Information provided below:

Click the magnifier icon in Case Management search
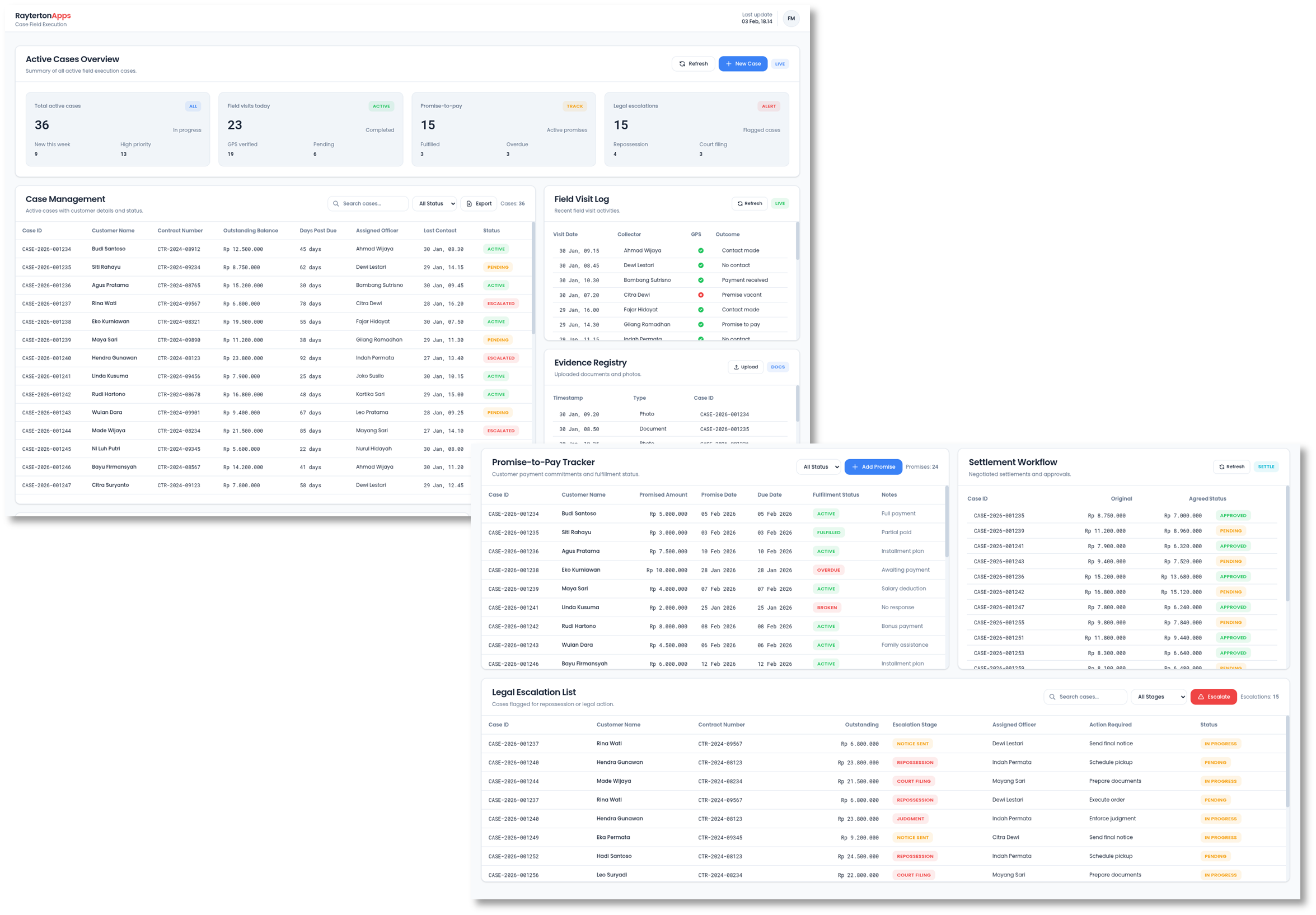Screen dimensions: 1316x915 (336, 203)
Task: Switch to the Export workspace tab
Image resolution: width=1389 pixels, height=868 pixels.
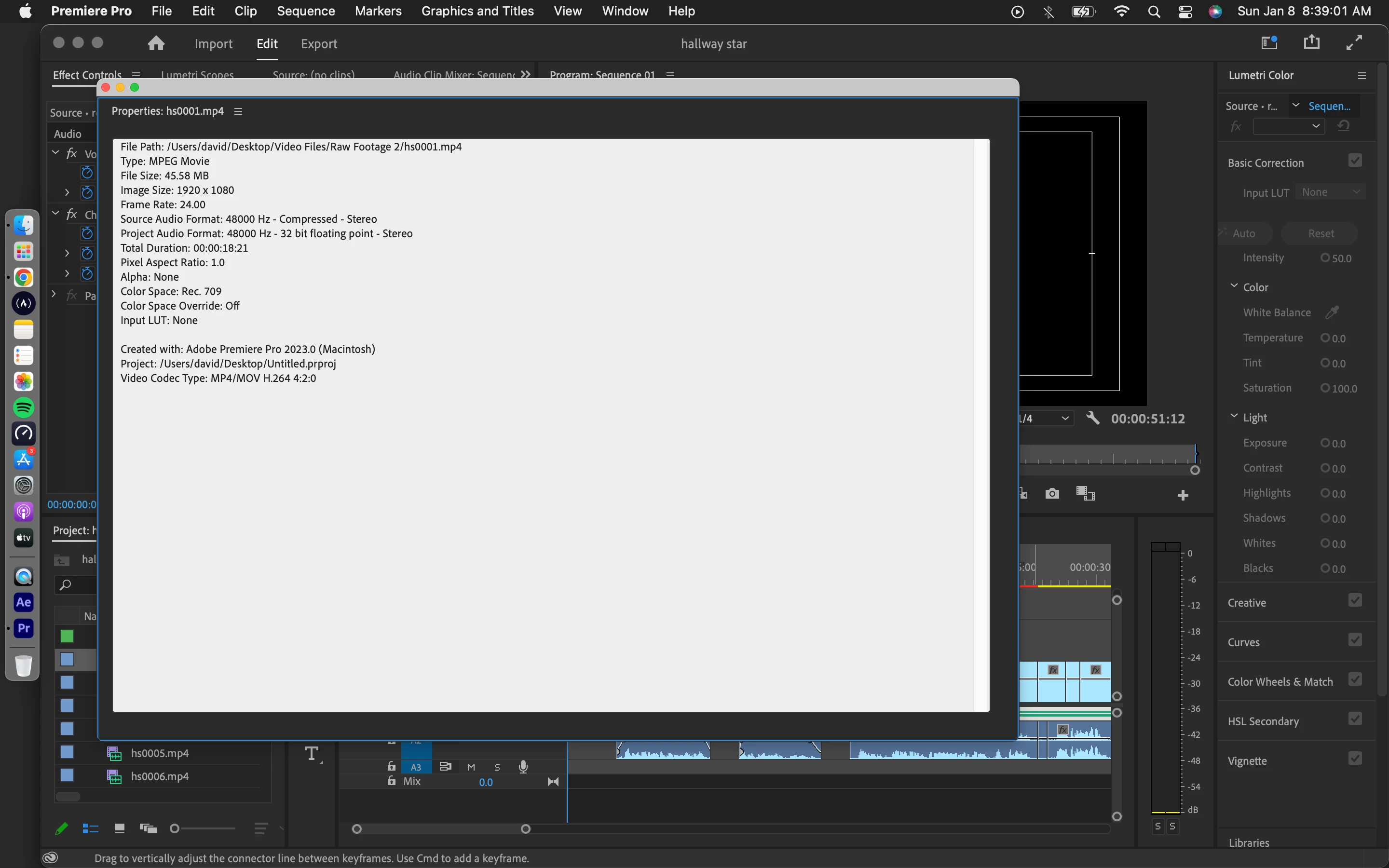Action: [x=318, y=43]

End of Information provided.

### Problem statement
The lines to copy begin with the one containing "Task: Switch to the Export workspace tab" and end with the last line of the entries above; copy them exactly, minus the pictures.

### Answer to the problem
Task: Switch to the Export workspace tab
Image resolution: width=1389 pixels, height=868 pixels.
Action: [x=318, y=43]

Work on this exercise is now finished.